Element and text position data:
------------------------
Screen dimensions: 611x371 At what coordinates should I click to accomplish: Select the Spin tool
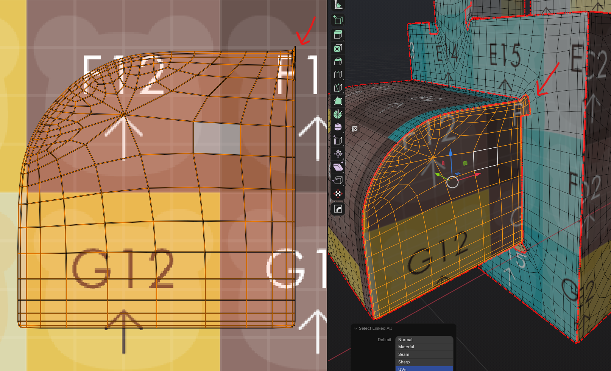point(338,114)
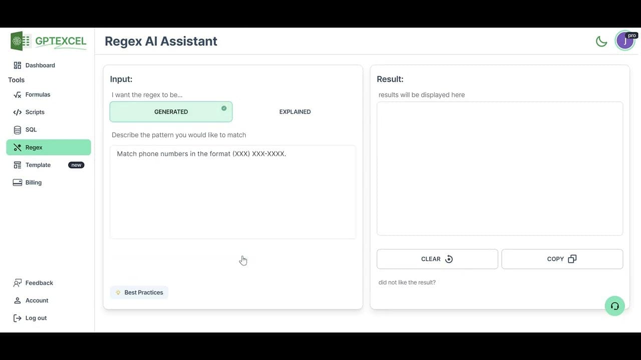Screen dimensions: 641x360
Task: Open the pro profile avatar menu
Action: click(624, 41)
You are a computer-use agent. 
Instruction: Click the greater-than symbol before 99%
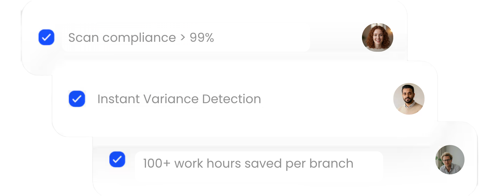183,38
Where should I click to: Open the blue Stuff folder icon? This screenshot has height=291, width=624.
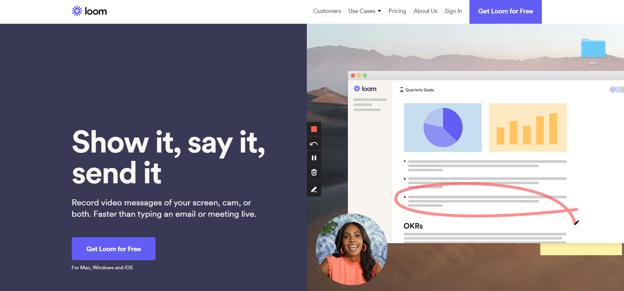tap(593, 49)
------------------------
== TASK TO CARRY OUT ==
Copy all of the data above word for word, but leave out the pictures.

== SOLUTION TO THE PROBLEM ==
Screen dimensions: 611x371 At what coordinates should I click to accomplish: Select the Spin tool
point(338,114)
Screen dimensions: 641x360
Task: Open the pro profile avatar menu
Action: click(624, 41)
You are a computer-use agent. 
Instruction: Click the greater-than symbol before 99%
183,38
Where should I click to: Open the blue Stuff folder icon? This screenshot has height=291, width=624.
tap(593, 49)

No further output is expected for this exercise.